For the business, gamification can offer a real-time assessment. These learning programs use game mechanics like scores and leaderboards, which provide a track for a learner’s performance. This not only helps to tailor the program to the learner’s distinct style of learning but helps stakeholders and L&D professionals see the direct benefits of the program and their employees’ progress.
Offer Micro-Learning Programs
Micro-learning is becoming more and more prominent in corporate L&D settings. With the modern generation’s learning habits primarily consuming content in small bites, micro-learning can break up the content into easily digestible portions for better engagement and retention.
Most micro-learning programs are designed with the proper knowledge to help employees achieve goals. Through the program, the information is reiterated and relearned over and over, allowing it to stick. Not to mention, shorter bites of content offer time and workload flexibility for busy employees.
Up-Level Learning Technology
Technology won’t improve employee engagement with L&D programs, but it is essential. Businesses may use 19 types of tech in their L&D programs, but without a strategy, it’s not enough.
Digital learning is far more popular than traditional lectures, and experiential learning is gaining ground as a new trend. The physical experience of learning in a hands-on way can create an emotional connection with the material and fellow learners, deepening the understanding.
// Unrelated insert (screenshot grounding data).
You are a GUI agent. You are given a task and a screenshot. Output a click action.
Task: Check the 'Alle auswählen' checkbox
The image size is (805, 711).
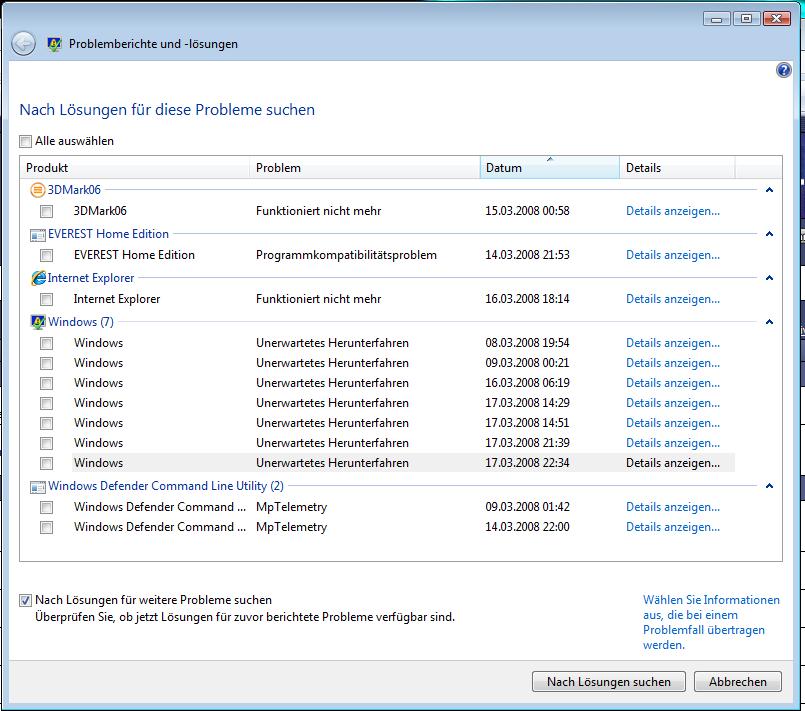click(26, 142)
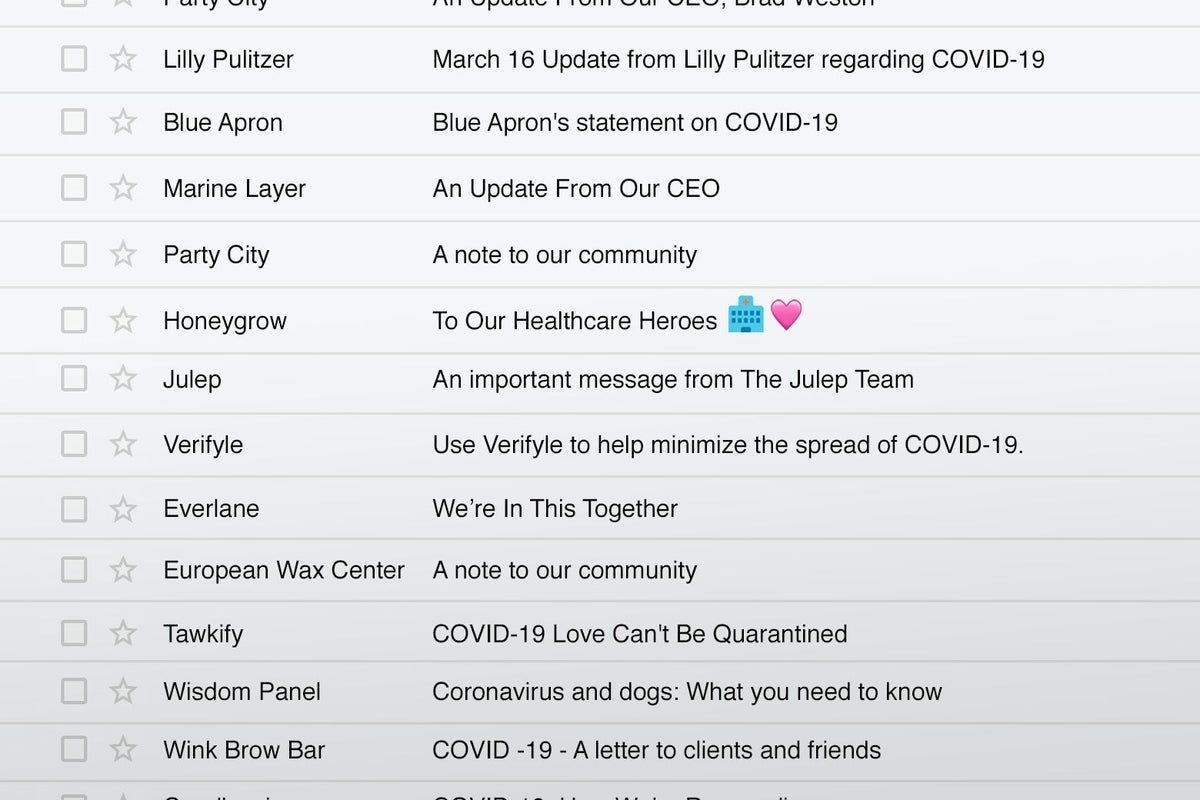Open "We're In This Together" email
This screenshot has width=1200, height=800.
pyautogui.click(x=555, y=509)
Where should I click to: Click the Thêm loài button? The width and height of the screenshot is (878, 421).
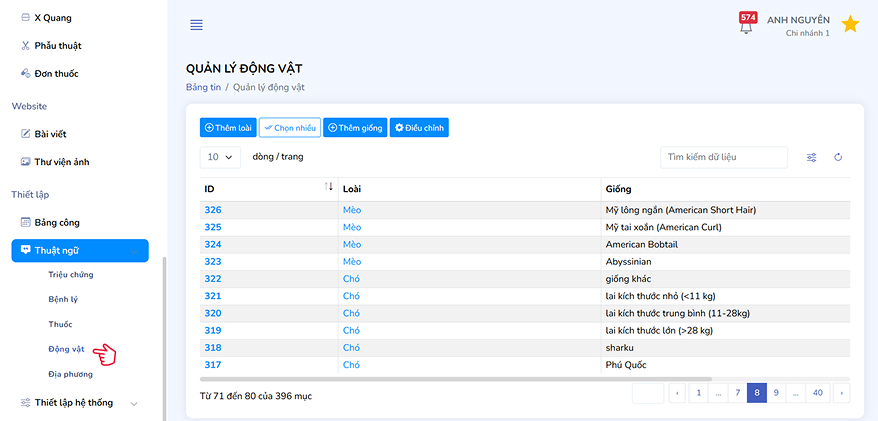point(228,128)
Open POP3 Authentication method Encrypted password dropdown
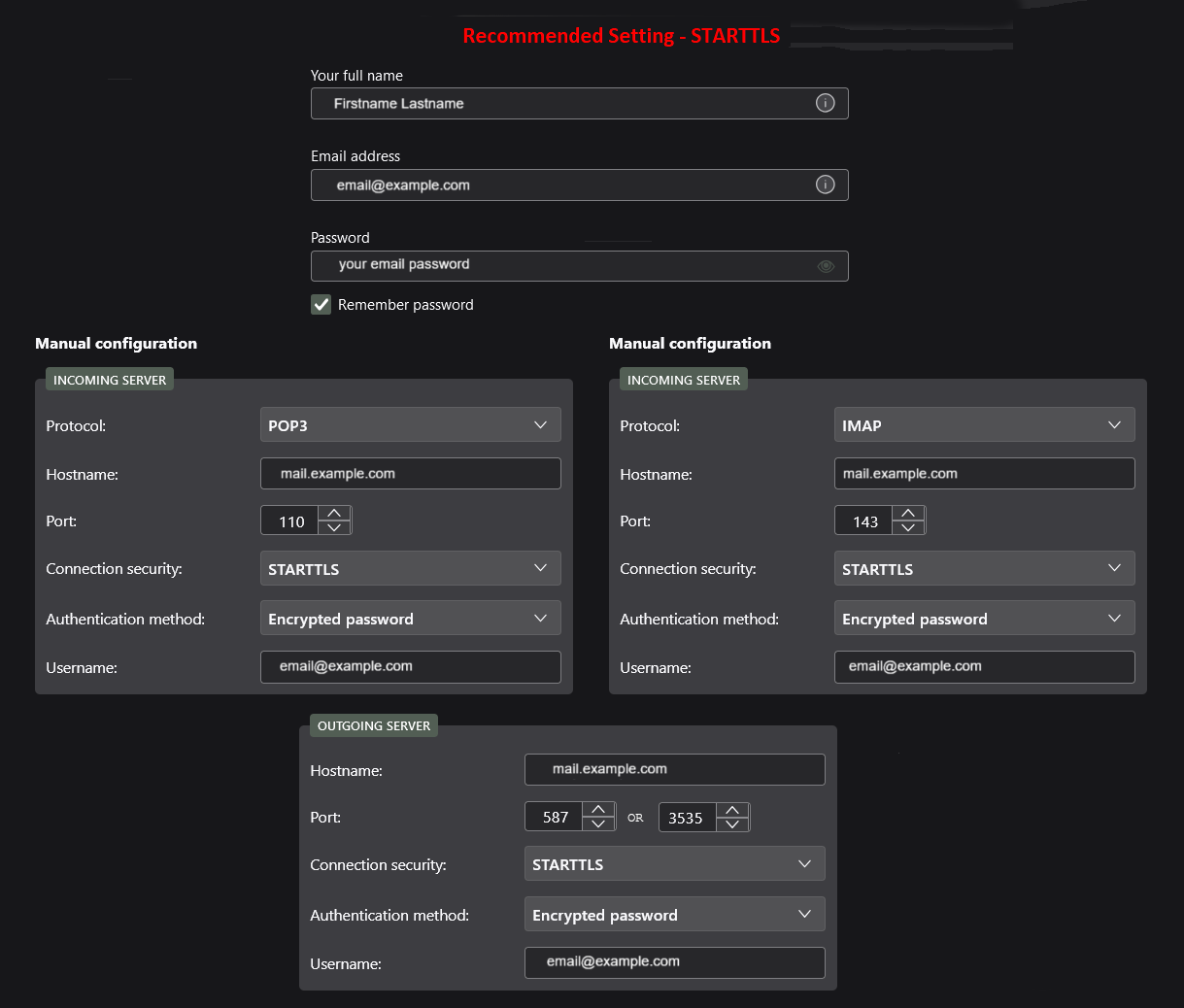This screenshot has height=1008, width=1184. tap(410, 619)
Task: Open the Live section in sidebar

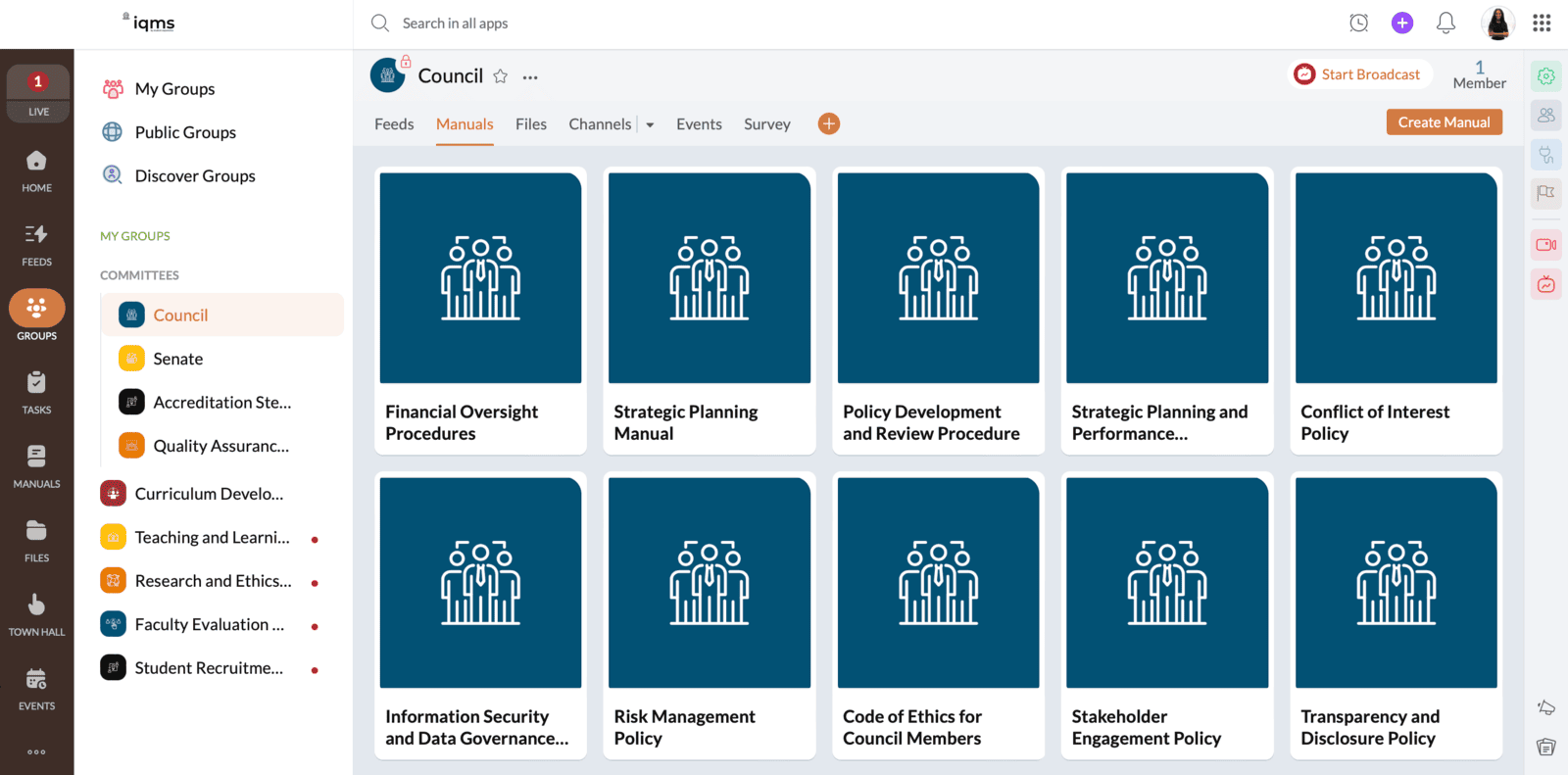Action: click(37, 94)
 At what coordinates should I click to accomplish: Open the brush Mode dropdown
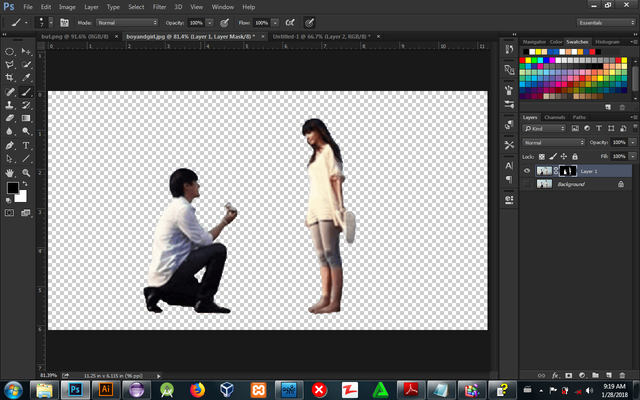pos(127,21)
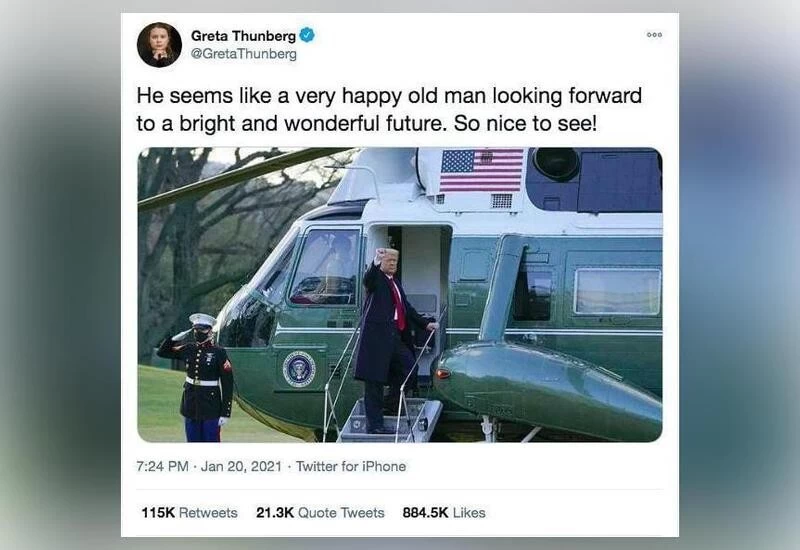
Task: Open the tweet author's profile picture
Action: [159, 45]
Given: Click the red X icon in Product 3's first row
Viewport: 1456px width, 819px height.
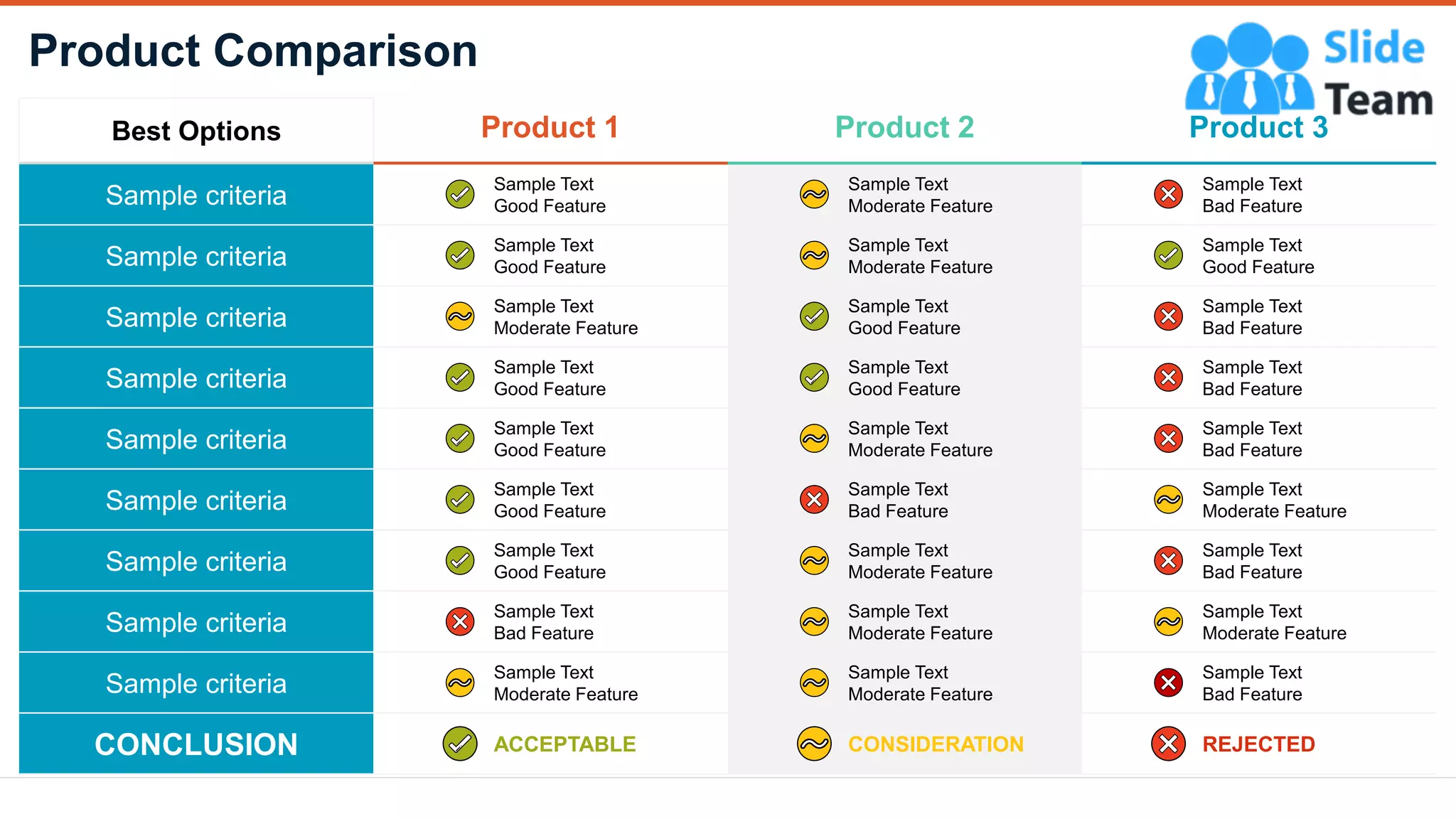Looking at the screenshot, I should [x=1168, y=194].
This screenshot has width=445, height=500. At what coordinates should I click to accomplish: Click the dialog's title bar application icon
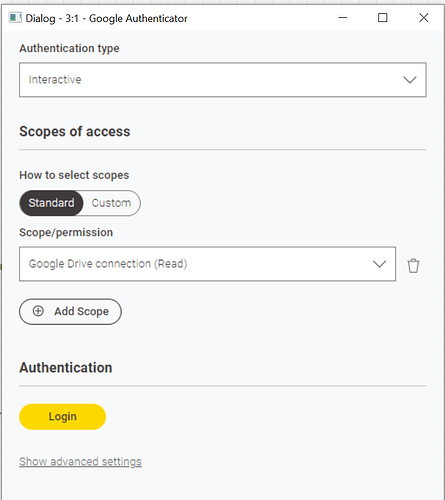pos(15,18)

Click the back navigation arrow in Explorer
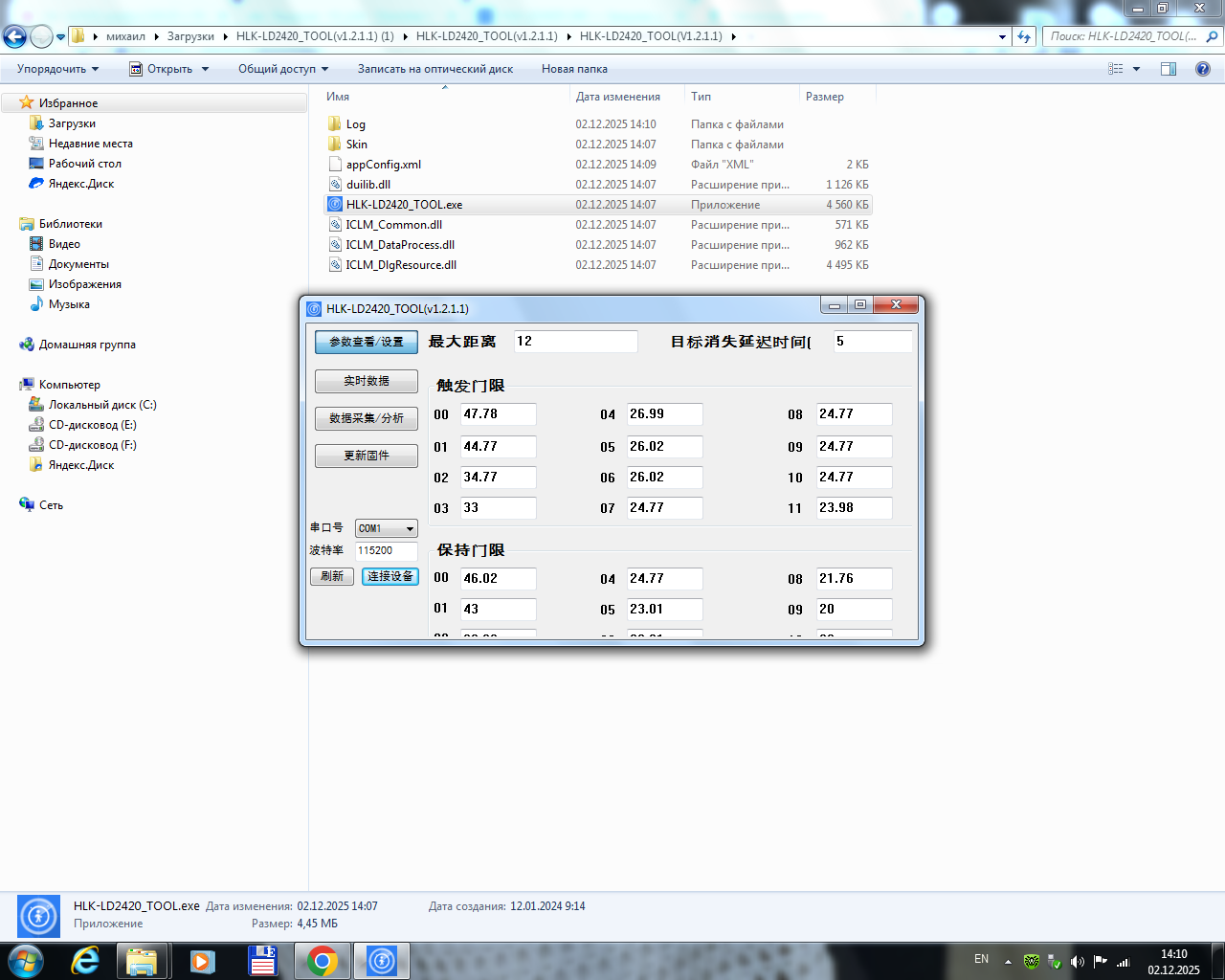click(x=14, y=36)
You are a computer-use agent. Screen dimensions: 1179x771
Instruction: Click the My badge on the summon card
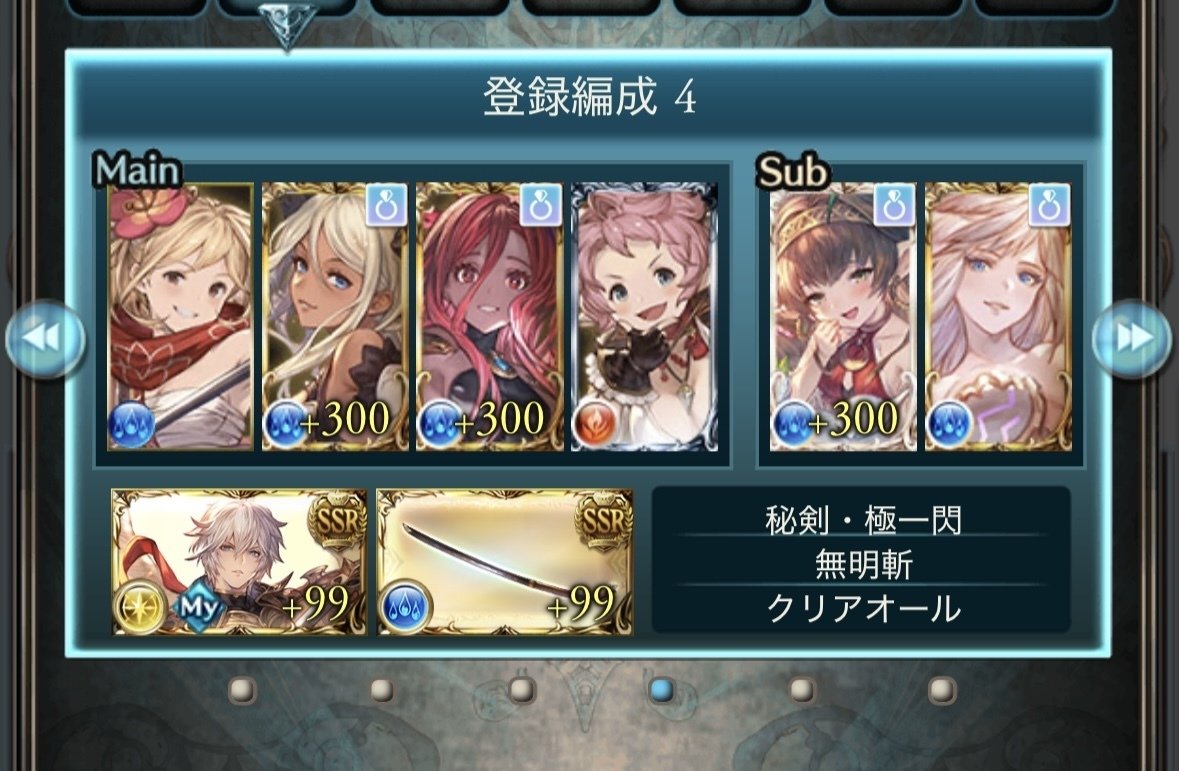coord(199,608)
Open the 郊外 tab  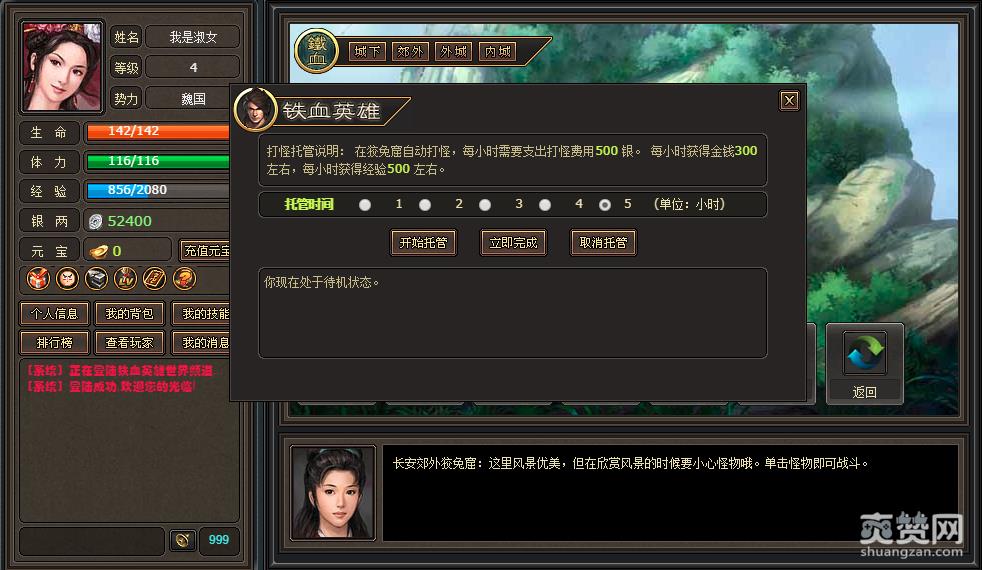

Sometimes, this type of learning is subconscious since it occurs without awareness as the learners engage with the material and process.
With that, digital learning is an ideal supplement to reinforce experiential learning. Follow-up discussions, short quizzes, or similar “testing” methods can enhance the learning experience.
Technology is needed for effective L&D programs in the digital age, but it can be combined with other proven effective methods, especially with a multigenerational team. It’s essential to understand how the different generations prefer to learn and put effort into the technology and programs that will prove most effective.
Choosing the program needs to be strategic, too. The newest and hottest tech isn’t necessarily the best choice for your program – everything should be based on the data about the specific learners on your team. Collect qualitative and quantitative insights about the couple and their learning behaviors, such as surveys and data from the existing learning platform.
For example, does your team like video content or text content? Do they feel like the content contains new information, or is it primarily performative?
You can tailor the program and technology to suit all learners with personalized solutions. It’s more upfront work and investment, but it improves engagement and learning.
As we move into the new normal and the continuing labor shortage, L&D will become a vital component of employee engagement and retention. L&D doesn’t have to be only about the employee – it should align with the business’s goals and objectives as an investment into talent and the company’s future.